Now, it may be true that the Catholic Church has strayed too far in its attempt to embrace some sort of inoffensive multiculturalism that would turn every cathedral into a pantheon. It may also be true that the forces of secularism have greatly undermined church design. However, it may also be true that we live in an age where we define spirituality differently. A modern Catholic is probably quite different from a 12th century peasant: no matter how devoted he is now, the modern person is probably more tolerant and less superstitious, not to mention less willing to accept the hierarchical structure as ordained by God (along with the apostolic succession). If this is true (and it's hard to see one way or another without a good sociological analysis of spirituality), then perhaps what we have in these modern buildings is a search, a groping in the dark if you will, for the appropriate way to express this meaning. Perhaps the abstract, machine-like shapes are uninspiring and cold. Very likely they are failures as churches. But this does not mean that constructing a Gothic temple must be the way to go. After all, many periods have rejected tradition only to learn to integrate with it, fusing elements to create something that is simultaneously new and familiar. This, perhaps, is what a church has to be: it has to reflect the new but it also has to feel welcoming, it has to provide at least some semblance of what we have, for better of worse, come to regard as "proper" church architecture because all these centuries of religious construction have now shaped our expectations.

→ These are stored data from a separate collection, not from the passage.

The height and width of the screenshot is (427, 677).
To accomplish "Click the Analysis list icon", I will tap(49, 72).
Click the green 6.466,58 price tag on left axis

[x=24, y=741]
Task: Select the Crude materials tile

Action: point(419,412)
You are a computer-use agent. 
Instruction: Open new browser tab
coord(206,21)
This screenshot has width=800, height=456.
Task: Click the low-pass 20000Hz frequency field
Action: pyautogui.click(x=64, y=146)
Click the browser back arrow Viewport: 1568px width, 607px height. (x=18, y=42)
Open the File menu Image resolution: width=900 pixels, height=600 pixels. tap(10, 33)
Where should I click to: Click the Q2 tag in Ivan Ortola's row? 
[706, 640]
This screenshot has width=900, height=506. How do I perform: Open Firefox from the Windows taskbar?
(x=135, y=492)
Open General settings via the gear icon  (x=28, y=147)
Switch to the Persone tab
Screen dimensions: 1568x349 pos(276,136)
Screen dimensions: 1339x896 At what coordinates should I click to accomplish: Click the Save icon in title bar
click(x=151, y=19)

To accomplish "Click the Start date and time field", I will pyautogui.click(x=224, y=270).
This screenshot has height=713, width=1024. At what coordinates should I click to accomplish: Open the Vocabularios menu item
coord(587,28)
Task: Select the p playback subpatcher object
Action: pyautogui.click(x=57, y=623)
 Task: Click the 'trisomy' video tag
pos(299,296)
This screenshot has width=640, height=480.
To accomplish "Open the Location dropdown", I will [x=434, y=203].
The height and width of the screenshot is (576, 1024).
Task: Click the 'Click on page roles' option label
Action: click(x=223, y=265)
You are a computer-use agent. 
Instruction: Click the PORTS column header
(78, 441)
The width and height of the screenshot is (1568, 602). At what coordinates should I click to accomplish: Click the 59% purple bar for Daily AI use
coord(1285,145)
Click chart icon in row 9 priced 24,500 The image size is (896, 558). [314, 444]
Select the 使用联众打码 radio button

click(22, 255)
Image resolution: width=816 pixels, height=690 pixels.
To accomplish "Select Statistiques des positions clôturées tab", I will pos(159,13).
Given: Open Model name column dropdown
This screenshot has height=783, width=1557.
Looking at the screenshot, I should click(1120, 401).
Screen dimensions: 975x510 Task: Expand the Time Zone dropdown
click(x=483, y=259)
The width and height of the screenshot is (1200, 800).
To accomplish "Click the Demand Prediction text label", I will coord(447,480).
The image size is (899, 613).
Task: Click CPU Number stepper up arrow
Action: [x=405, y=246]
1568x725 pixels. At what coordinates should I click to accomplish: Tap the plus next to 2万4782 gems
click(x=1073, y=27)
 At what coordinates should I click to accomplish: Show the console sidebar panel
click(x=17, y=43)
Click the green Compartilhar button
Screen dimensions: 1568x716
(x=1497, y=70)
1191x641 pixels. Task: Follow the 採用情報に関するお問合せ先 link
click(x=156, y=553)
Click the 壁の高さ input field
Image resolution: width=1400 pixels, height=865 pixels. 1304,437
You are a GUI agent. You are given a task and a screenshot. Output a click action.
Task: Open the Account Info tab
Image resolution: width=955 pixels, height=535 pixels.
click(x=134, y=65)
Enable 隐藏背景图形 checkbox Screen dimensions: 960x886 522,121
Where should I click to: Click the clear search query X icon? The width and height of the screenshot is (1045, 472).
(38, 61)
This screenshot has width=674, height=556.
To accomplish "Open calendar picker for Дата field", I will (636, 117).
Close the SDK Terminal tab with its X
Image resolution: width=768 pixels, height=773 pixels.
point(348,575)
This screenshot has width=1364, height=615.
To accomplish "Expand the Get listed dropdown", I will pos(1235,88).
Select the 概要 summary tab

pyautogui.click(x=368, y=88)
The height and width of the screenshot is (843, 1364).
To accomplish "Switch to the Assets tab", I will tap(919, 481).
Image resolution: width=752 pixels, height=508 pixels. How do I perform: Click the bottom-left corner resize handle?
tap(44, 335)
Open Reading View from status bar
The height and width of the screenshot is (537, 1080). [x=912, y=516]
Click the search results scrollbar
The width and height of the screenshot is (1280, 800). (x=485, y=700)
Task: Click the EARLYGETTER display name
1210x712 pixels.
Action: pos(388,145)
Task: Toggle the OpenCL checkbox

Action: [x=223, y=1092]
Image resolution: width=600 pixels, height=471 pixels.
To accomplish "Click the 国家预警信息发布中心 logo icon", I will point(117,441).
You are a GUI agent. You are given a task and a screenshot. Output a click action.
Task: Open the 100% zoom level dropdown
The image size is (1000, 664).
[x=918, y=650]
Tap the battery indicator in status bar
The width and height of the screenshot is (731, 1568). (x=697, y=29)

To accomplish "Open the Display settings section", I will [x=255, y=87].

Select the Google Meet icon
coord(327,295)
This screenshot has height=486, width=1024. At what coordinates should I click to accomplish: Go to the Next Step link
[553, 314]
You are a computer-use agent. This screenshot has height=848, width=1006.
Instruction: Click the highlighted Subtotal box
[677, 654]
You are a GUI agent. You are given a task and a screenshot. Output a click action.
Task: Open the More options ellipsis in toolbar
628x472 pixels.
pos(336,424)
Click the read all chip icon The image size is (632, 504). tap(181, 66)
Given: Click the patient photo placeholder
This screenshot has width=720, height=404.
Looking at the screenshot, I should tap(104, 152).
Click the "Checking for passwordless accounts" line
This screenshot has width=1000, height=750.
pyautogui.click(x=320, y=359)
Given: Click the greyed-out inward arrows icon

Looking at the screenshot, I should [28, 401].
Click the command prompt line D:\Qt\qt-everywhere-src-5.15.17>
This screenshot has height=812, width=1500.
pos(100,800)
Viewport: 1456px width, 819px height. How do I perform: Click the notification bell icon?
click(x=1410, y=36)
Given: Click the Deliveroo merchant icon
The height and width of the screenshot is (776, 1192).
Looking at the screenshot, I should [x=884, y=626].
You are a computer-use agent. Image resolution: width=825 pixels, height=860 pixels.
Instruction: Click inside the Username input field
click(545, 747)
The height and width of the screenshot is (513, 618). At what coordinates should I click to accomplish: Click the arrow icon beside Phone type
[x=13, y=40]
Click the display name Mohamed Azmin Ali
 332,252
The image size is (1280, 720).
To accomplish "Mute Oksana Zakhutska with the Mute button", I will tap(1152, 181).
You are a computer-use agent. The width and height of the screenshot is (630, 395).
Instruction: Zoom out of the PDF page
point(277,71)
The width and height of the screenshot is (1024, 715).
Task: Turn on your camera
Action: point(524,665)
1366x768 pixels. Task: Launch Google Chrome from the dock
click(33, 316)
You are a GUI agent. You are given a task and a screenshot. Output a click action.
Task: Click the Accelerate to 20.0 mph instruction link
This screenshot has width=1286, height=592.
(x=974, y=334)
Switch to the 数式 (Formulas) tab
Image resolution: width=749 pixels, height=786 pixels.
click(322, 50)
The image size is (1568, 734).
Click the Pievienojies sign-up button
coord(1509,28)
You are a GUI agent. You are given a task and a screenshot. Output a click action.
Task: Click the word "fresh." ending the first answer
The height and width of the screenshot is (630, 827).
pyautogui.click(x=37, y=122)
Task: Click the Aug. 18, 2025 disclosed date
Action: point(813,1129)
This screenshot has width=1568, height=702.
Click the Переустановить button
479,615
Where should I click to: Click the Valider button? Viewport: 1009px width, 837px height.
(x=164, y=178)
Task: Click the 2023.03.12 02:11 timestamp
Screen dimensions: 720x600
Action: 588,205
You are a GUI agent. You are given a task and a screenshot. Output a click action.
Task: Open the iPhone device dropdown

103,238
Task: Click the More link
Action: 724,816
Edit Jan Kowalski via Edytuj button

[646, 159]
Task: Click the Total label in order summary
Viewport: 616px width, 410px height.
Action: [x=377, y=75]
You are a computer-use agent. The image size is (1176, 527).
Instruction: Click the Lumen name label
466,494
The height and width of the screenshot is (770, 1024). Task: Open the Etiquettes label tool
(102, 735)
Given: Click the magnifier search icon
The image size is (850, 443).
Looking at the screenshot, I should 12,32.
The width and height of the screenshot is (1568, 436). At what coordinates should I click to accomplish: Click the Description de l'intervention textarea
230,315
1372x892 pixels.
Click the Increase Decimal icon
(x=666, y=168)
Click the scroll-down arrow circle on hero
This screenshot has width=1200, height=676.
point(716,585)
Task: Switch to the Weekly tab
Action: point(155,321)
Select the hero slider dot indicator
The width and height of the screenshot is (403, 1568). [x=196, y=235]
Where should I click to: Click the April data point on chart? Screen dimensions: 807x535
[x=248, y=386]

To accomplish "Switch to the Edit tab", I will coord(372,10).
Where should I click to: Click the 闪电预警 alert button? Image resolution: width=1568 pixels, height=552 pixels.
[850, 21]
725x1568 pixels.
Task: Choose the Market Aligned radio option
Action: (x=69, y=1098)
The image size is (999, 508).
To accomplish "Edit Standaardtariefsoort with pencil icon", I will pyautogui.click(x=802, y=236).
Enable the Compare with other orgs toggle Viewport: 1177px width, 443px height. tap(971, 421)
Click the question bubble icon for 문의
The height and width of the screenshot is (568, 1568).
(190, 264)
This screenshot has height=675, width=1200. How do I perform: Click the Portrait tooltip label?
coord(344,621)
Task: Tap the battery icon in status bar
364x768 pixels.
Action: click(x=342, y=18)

Mr Rose offers none of this and the book is not even a decent coffee-table ornament because the photographs are average, at best (both in terms of composition and in quality of reproductions). There are no references worth speaking of, and perhaps the only useful thing is a brief glossary of terms at the end. But these are easily found online, so I really do not see why anyone would want to own this book. For a glimpse of what a good book an a similar subject should be, take a look at Robert A. Scott's The Gothic Enterprise or Peter W. Williams' Houses of God. Both excel in their respective areas, the first on the meaning of gothic architecture (with a great discussion of what a cathedral was supposed to accomplish, as an embodiment of man's attempt to create heaven on earth, both as an expression of his piety and an attempt to "lure" God to inhabit that sacred space); the second, in tracing the development of church architecture in the United States (which has seen many splendid revivals).